Description of the task>
An exact restatement of the data is required, with the images omitted.

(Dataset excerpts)

===

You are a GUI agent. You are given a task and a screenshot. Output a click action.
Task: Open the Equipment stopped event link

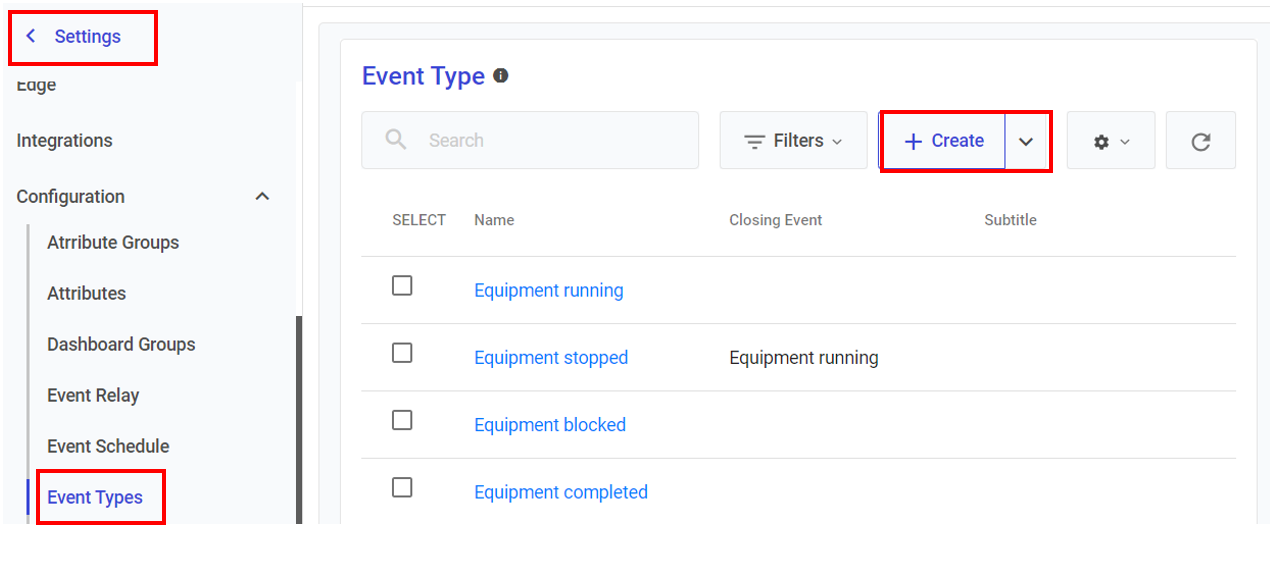pyautogui.click(x=551, y=358)
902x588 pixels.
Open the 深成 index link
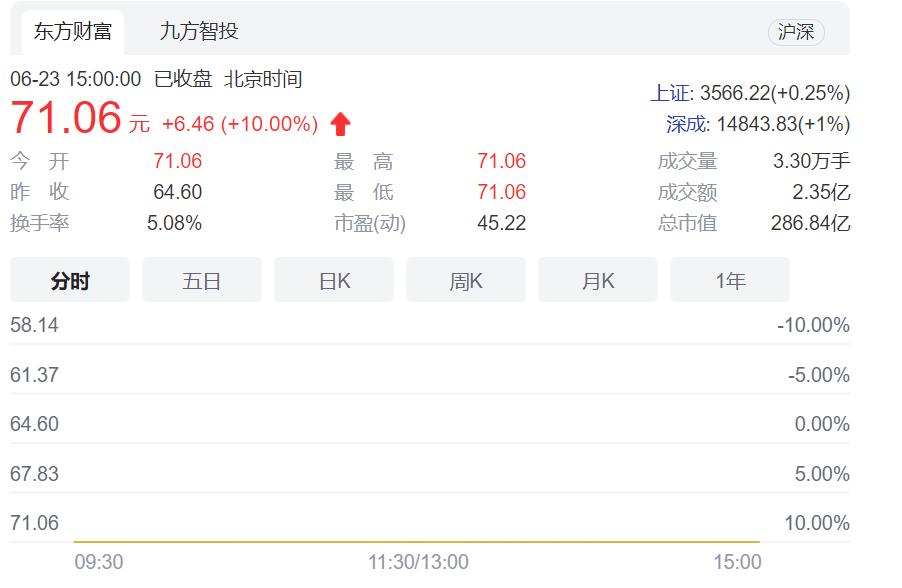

===

Task solution>
You are a GUI agent. You are given a task and a screenshot. Output a click action.
Task: Open the Equipment stopped event link

pyautogui.click(x=551, y=358)
902x588 pixels.
Open the 深成 index link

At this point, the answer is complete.